100%: The Story of a Patriot by Sinclair, Upton - Chapter 48

Section 48





They dismissed Peter for the present, sending him back to his cell.
He stayed there for two days with no one to advise him, and no hint
as to his fate. They did not allow newspapers in the jail, but they
had left Peter his money, and so on the second day he succeeded in
bribing one of his keepers and obtaining a copy of the American City
"Times," with all the details of the amazing sensation spread out on
the front page.

For thirty years the "Times" had been standing for law and order
against all the forces of red riot and revolution; for thirty years
the "Times" had been declaring that labor leaders and walking
delegates and Socialists and Anarchists were all one and the same
thing, and all placed their reliance fundamentally upon one
instrument, the dynamite bomb. Here at last the "Times" was
vindicated, this was the "Times" great day! They had made the most
of it, not merely on the front page, but on two other pages, with
pictures of all the conspicuous conspirators, including Peter, and
pictures of the I. W. W. headquarters, and the suit-case, and the
sticks of dynamite and the fuses and the clock; also of the "studio"
in which the Reds had been trapped, and of Nikitin, the Russian
anarchist who owned this den. Also there were columns of speculation
about the case, signed statements and interviews with leading
clergymen and bankers, the president of the Chamber of Commerce and
the secretary of the Real Estate Exchange. Also there was a
two-column, double-leaded editorial, pointing out how the "Times"
had been saying this for thirty years, and not failing to connect up
the case with the Goober case, and the Lackman case, and the case of
three pacifist clergymen who had been arrested several days before
for attempting to read the Sermon on the Mount at a public meeting.

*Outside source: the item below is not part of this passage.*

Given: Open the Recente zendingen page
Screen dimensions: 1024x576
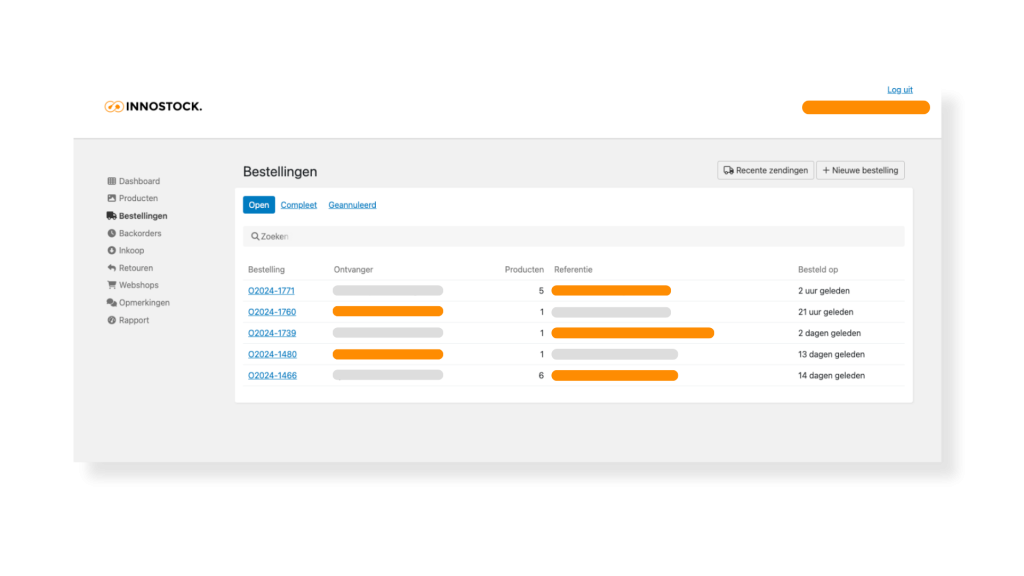Looking at the screenshot, I should 765,171.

And Peter knew that he, Peter Gudge, had done all this! The forces
of law and order owed it all to one obscure little secret service
agent! Peter would get no credit, of course; the Chief of Police and
the district attorney were issuing solemn statements, taking the
honors to themselves, and with never one hint that they owed
anything to the secret service department of the Traction Trust.
That was necessary, of course; for the sake of appearances it had to
be pretended that the public authorities were doing the work,
exercising their legal functions in due and regular form. It would
never do to have the mob suspect that these activities were being
financed and directed by the big business interests of the city. But
all the same, it made Peter sore! He and McGivney and the rest of
Guffey's men had a contempt for the public officials, whom they
regarded as "pikers"; the officials had very little money to spend,
and very little power. If you really wanted to get anything done in
America, you didn't go to any public official, you went to the big
men of affairs, the ones who had the "stuff," and were used to doing
things quickly and efficiently. It was the same in this business of
spying as in everything else.

Now and then Peter would realize how close he had come to ghastly
ruin. He would have qualms of terror, picturing himself shut up in
the hole, and Guffey proceeding to torture the truth out of him. But
he was able to calm these fears. He was sure this dynamite
conspiracy would prove too big a temptation for the authorities; it
would sweep them away in spite of themselves. They would have to go
thru with it, they would have to stand by Peter.

And sure enough, on the evening of the second day a jailer came and
said: "You're to be let out." And Peter was ushered thru the barred
doors and turned loose without another word.